Mais en transposant dans le domaine de l’école les méthodes et les valeurs de l’entreprise, ne risque-t-on pas de créer autant de problèmes qu’on cherche à en résoudre ?

Comme le rappelle Anne Carvalho, une spécialiste de l’évaluation, celle-ci, nous dit-elle, est apparue dans le cadre de la pédagogie dite «par objectif» -aujourd’hui phagocytée par le curriculum- dont le principe consistait à «décomposer le comportement de l’élève en un ensemble de capacités distinctes pouvant -supposait-t-on- s’acquérir indépendamment les unes des autres».
Et donc se mesurer. Une telle démarche fait de l’élève un objet d’analyse. Elle permet au mieux d’effectuer un contrôle – comme dans l’évaluation du niveau en français et en mathématiques des élèves de 6ème par exemple.
Mais elle ne possède aucune finalité proprement pédagogique : «elle ne sert ni l’élève qui, par ces tests, est simplement classé dans une catégorie, ni le maître pour qui le test vient seulement concrétiser un résultat que souvent il connaît déjà», assure l’auteur.

Pour Anne Carvalho, l’opinion publique et les partenaires sociaux  inquiets de la «rentabilité» du système éducatif, sont en réalité les véritables destinataires de l’opération.

Pour l’auteur, l’évaluation manque donc d’objectifs et d’objectivité : «Elle devient le bilan des échecs et des lacunes passées, mais elle est bien peu porteuse de solutions.
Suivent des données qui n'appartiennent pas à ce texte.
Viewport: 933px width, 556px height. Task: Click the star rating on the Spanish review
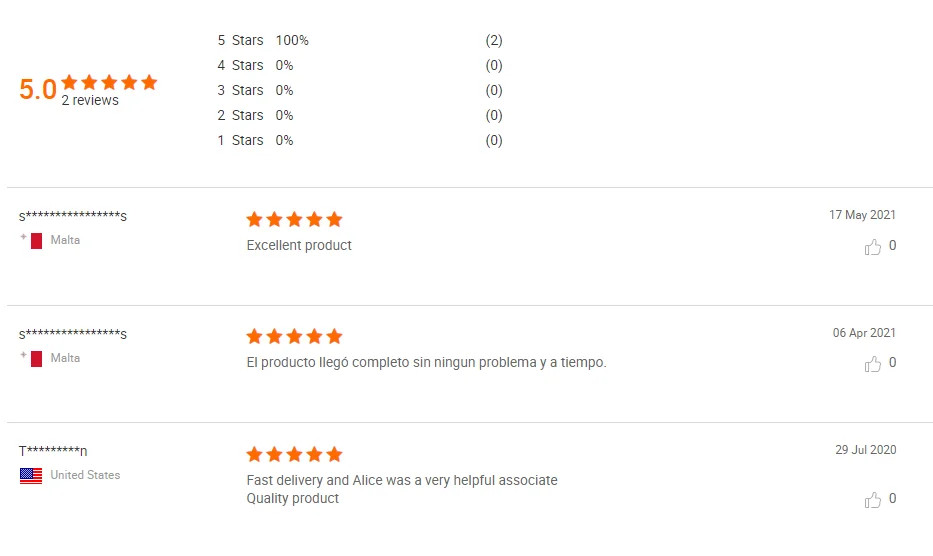[x=294, y=336]
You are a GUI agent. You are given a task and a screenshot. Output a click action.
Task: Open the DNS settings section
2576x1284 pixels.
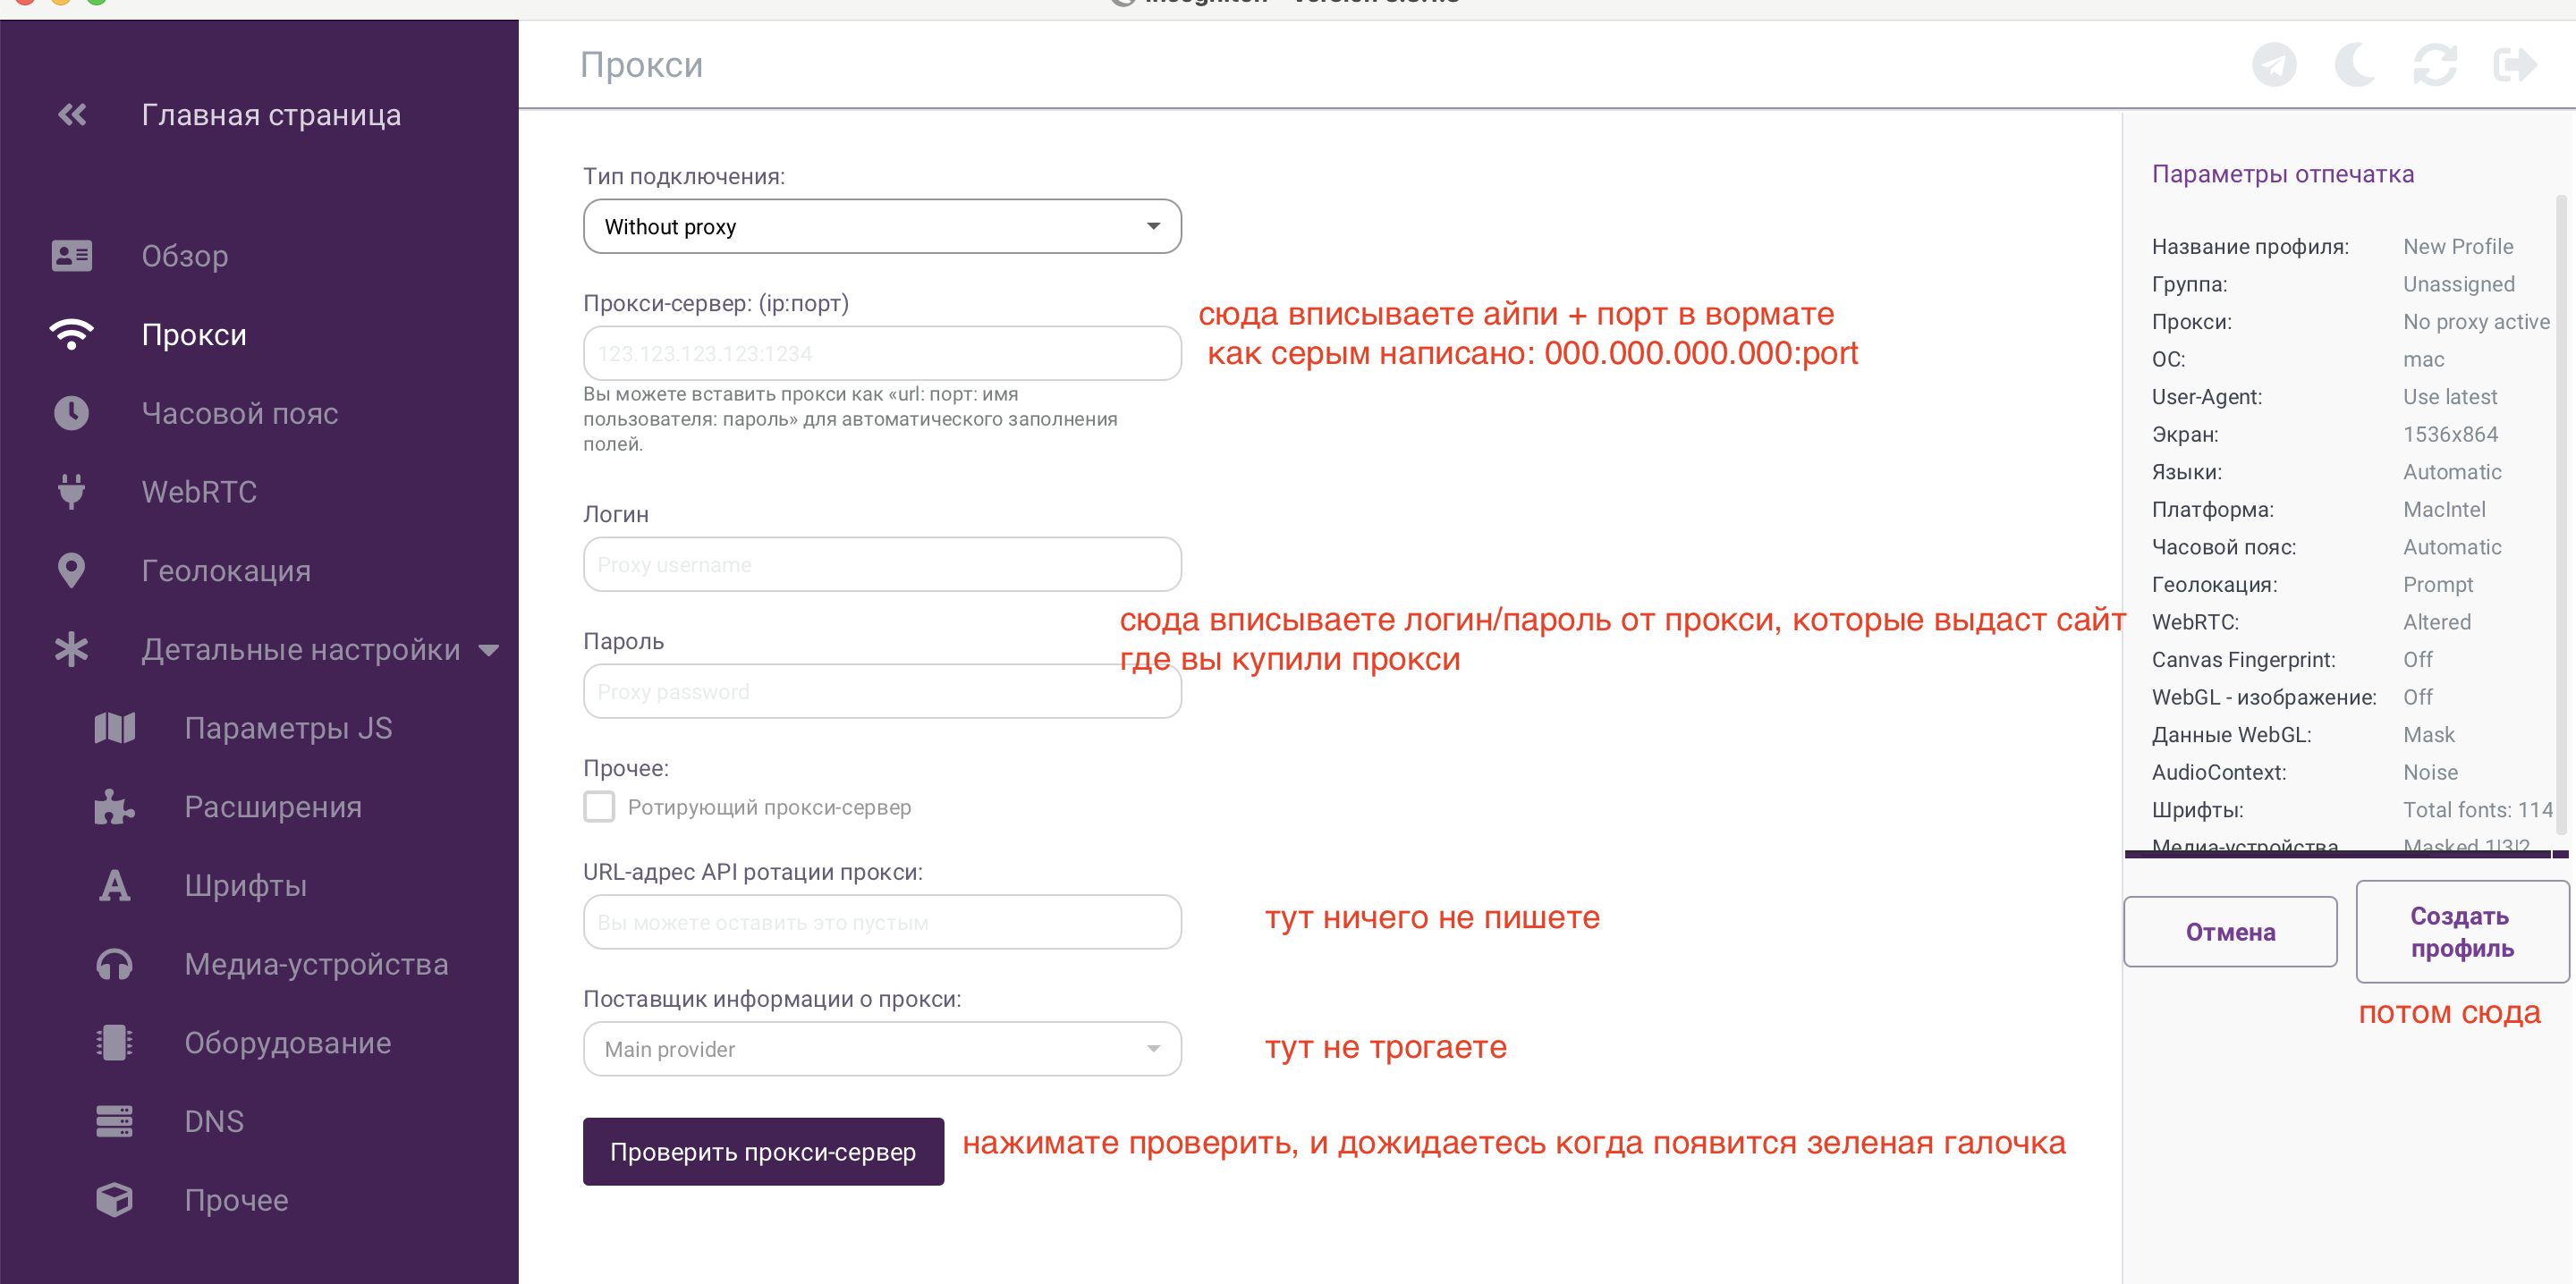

Elle tendrait en fait à se réduire à une évaluation des besoins … de la société.» L’inspection, à l’issue de laquelle, le maître se voit attribuer une note pédagogique, ressortirait-elle davantage à l’évaluation ?

Non ! Il s’agit d’un simple contrôle : des connaissances et de leur articulation, mais aussi de la cohérence et de la rigueur de la démarche pédagogique, du suivi des élèves et de leur travail – cahiers de devoirs journaliers, roulement – cahiers d’exercices – compositions, etc.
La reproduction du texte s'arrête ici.